Town or City: Bridgwater
WMT Reference Number: WM2993
Value of grant: £875.00
Type of memorial: Freestanding
Type of work: Conservation and repair
Grant scheme: Small Grants Scheme
UKNIWM reference number: 1396
The Angel of Bridgwater is composed of a large sculpted angel on top of a granite plinth with bronze plaques on all sides. The plinth is set on a three stepped based surrounded by paved area with planting and benches.
The war memorial is located in King Square, Bridgwater, Somerset.
In 2009 War Memorials Trust gave a grant of £875 for the replacement of three small bronze plaques on the north face of the plinth with one large bronze plaque to restore symmetry to the memorial and to provide space for additional names to the be added to the memorial, in particular, the name of B. J. Knight who was killed in the Afghanistan Conflict in 2006. This new plaque matches the original design and typeface of the panels on the other faces of the memorial.

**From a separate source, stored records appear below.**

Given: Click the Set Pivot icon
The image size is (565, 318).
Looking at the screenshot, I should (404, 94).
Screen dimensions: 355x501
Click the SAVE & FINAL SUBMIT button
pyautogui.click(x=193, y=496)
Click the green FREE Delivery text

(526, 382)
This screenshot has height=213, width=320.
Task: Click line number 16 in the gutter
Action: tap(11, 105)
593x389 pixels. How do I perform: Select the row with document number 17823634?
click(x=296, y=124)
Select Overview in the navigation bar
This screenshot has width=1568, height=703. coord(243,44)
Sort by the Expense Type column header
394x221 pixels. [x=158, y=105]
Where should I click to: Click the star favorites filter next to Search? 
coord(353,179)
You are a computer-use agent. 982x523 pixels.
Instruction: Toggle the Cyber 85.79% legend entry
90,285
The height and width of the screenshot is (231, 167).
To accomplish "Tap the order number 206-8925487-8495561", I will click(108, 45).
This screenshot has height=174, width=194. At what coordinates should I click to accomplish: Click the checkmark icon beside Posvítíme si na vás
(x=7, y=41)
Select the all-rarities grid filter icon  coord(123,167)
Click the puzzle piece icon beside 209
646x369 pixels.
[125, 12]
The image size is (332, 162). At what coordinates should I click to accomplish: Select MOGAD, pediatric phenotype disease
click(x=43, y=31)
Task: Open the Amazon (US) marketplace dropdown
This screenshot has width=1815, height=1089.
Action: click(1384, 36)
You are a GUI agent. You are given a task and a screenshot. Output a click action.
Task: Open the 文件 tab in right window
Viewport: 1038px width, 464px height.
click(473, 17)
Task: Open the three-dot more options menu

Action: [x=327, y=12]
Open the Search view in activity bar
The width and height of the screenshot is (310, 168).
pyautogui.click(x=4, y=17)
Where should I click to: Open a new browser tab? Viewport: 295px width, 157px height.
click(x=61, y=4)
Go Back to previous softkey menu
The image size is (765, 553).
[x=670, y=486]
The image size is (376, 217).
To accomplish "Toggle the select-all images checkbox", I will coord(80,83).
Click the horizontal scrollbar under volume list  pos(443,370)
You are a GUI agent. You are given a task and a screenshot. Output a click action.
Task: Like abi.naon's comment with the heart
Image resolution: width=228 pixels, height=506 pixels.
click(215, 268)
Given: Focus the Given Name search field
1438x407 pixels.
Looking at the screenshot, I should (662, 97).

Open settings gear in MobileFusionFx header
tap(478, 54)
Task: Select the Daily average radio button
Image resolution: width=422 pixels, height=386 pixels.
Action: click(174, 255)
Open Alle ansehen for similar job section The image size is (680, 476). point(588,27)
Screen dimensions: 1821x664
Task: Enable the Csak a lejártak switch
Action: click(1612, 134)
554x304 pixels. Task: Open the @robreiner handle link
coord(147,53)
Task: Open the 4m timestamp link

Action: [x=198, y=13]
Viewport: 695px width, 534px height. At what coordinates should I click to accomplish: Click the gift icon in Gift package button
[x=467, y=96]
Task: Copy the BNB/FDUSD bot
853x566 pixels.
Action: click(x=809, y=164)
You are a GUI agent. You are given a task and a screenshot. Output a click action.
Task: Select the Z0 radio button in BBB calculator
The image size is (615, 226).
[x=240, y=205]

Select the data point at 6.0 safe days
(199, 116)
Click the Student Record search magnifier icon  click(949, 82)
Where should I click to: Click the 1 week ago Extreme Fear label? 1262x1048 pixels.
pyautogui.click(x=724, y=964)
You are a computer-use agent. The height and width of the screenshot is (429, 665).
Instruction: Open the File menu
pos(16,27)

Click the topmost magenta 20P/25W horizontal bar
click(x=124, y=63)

After World War I a committee was initially formed to decide what sort of tribute to those killed should be established. After rejecting some proposed locations, King Square was selected as it was being restored at the time. The memorial was designed by West Country sculptor John Angel. The memorial was unveiled on 25th September 1924 by Earl of Cavan, with the unveiling attended by relatives of those killed, ex-servicemen, local dignitaries, and the designer himself.
The design by John Angel is full of symbolism: the bronze angel figure represents civilisation, and under her feet are a monstrous head, skeleton, a figure with its head in its hands and two figures in combat which represent the atrocities of war: bloodshed, corruption, strife, and despair. The angel holds in her right hand an orb which is decorated with four characters representing the Four Corners of the Earth, they are holding a banner which symbolises a united Earth. The book of law is resting on her lap and is protected by two children beneath her wings, also under the wings are a group of people symbolising labour, education, and the home. Names have been added to the memorial since its erection to commemorate those killed in subsequent conflicts.
John Angel was born in Newton Abbot in 1881; he studied at Lambeth School of Art and the Royal Academy, and also studied in Greece and Italy. Eventually Angel emigrated to America where his work included the bronze doors of St Patrick’s Cathedral, New York.
The war memorial commemorates those killed in World War I, World War II, Korean War, Falklands Conflict, and the Afghanistan Conflict.
War Memorials Trust reference WM2993
UK National Inventory of War Memorials: 1396
Independent research undertaken on the names recorded on the memorial by Brian Dyer, WMT member. The Trust takes no responsibility for the accuracy of this research.